Woodward – an accountant and investment banker at JP Morgan – has stepped down from his role at UEFA following the announcement of the league.
Why has the Super League come under fire?
News of the breakaway competition leaked out before it was officially announced and had already provoked a fierce backlash from UEFA and various national leagues and associations.
They pointed out the competition was unsanctioned and clubs and players risked bans by being involved.
World governing body FIFA also issued a strong condemnation after the announcement was made and called for further discussions.
The statement read: “In our view, and in accordance with our statutes, any football competition, whether national, regional or global, should always reflect the core principles of solidarity, inclusivity, integrity and equitable financial distribution.
“Moreover, the governing bodies of football should employ all lawful, sporting and diplomatic means to ensure this remains the case.
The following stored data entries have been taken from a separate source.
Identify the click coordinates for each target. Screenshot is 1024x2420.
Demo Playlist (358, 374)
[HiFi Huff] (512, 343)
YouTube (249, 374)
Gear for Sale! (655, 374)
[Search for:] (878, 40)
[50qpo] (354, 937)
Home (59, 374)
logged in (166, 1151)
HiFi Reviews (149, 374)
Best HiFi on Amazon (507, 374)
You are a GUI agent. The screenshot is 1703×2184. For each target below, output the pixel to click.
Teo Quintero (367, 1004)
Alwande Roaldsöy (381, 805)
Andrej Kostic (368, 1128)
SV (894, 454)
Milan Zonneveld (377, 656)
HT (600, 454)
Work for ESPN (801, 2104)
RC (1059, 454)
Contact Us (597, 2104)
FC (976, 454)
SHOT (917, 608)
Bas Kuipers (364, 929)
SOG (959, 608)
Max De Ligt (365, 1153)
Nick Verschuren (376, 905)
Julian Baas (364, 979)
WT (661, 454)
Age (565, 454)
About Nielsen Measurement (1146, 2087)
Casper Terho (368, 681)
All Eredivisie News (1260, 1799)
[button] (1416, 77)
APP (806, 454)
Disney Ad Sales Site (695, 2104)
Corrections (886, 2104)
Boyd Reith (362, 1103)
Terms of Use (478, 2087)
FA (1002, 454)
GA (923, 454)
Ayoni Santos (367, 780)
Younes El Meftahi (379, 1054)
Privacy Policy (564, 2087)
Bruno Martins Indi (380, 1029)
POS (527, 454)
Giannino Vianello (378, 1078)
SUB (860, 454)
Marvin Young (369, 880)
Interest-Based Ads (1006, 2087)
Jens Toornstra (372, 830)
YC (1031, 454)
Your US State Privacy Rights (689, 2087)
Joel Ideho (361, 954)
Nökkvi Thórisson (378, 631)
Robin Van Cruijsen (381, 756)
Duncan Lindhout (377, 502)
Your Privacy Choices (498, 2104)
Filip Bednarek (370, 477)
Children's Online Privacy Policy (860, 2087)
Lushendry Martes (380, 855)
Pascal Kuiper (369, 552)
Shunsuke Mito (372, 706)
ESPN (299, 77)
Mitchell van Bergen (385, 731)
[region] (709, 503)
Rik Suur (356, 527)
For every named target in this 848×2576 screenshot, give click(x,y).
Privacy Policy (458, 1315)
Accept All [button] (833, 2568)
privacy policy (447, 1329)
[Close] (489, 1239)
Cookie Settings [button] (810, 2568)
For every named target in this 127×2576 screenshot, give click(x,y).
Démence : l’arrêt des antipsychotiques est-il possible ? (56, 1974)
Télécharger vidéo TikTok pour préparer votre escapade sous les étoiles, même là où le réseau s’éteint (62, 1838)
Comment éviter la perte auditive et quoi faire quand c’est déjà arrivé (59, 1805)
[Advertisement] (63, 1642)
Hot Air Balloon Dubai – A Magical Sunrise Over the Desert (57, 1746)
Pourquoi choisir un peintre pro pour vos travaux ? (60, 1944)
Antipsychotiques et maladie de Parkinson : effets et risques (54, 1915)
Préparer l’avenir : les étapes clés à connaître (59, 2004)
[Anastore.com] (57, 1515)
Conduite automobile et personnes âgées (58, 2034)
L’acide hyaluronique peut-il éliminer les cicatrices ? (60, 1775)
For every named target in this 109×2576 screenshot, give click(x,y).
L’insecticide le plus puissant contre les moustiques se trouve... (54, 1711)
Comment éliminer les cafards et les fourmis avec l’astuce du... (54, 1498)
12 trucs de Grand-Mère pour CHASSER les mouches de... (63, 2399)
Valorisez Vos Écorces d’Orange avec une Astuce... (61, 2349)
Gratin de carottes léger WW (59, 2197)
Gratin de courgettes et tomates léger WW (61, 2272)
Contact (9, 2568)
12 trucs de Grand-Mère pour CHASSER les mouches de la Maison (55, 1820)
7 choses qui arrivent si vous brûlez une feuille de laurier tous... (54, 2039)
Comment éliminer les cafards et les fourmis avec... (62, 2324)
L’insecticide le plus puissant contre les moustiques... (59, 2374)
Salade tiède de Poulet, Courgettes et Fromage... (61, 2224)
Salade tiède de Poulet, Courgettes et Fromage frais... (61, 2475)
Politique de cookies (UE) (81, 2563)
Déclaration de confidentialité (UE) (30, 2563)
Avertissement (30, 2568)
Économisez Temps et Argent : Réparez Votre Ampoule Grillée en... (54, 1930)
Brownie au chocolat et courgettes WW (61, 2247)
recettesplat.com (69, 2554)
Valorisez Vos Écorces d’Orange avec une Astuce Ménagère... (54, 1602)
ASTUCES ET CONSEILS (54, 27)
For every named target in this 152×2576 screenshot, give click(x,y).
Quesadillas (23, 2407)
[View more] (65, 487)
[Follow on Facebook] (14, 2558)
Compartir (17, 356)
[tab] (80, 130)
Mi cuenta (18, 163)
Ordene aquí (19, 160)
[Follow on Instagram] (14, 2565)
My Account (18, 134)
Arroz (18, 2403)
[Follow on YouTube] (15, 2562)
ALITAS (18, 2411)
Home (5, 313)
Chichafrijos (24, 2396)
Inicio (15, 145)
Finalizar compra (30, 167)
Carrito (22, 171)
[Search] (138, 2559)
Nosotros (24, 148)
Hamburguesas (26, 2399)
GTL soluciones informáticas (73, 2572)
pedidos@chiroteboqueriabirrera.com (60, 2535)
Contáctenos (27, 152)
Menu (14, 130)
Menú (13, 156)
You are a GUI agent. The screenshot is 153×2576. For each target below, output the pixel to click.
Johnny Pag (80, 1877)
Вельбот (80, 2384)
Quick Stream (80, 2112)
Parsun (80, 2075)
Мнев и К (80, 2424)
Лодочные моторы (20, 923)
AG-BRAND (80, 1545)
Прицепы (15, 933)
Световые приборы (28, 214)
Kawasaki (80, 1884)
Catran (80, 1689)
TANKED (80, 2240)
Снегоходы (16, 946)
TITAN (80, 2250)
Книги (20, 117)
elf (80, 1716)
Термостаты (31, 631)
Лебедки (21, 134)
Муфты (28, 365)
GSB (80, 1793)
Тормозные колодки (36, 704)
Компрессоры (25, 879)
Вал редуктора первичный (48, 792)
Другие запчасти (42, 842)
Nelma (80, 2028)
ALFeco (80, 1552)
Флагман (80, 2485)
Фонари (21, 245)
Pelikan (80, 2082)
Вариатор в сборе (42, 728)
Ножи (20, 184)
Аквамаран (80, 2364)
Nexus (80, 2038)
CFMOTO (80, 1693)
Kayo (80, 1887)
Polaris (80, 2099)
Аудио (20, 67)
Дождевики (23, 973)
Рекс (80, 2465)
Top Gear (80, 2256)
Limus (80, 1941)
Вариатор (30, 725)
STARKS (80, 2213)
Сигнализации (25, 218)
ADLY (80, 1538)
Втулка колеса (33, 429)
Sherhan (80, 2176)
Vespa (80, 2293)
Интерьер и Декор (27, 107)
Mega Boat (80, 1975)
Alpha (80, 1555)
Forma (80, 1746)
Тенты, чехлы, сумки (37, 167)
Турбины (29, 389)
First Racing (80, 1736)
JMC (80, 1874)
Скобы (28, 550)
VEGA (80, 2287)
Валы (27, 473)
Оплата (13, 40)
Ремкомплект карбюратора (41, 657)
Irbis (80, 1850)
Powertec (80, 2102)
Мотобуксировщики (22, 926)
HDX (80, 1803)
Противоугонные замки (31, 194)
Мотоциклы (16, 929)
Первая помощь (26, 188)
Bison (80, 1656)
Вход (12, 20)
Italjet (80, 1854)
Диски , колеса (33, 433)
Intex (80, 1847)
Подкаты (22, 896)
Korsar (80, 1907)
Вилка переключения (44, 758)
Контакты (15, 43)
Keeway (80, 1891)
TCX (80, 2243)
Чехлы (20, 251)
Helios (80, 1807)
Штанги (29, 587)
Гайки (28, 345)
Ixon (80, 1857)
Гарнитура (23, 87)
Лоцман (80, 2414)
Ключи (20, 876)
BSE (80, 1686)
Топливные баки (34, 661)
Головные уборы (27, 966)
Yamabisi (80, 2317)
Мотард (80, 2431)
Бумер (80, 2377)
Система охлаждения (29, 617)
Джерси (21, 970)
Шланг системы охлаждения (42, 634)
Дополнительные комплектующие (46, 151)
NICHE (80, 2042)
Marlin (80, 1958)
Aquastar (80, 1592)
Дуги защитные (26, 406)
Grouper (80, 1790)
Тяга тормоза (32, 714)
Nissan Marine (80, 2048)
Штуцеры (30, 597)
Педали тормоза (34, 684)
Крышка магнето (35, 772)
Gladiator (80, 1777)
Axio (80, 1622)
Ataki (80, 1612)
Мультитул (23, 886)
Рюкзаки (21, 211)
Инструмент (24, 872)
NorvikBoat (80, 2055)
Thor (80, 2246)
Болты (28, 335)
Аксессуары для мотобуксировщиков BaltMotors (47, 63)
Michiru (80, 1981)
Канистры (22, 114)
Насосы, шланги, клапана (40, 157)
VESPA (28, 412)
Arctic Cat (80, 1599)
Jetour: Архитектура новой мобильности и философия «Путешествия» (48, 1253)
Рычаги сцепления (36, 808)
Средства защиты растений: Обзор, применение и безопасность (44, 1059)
“Against this background, FIFA can only express its disapproval to a ‘closed European breakaway league’ outside of the international football structures and not respecting the aforementioned principles.”
It went on to call for unity and “all parties involved in heated discussions to engage in calm, constructive and balanced dialogue for the good of the game”.
UEFA, along with the Football Associations of England, Spain and Italy, plus the Premier League, LaLiga and Serie A, said they would use all available means to stop the “cynical project”.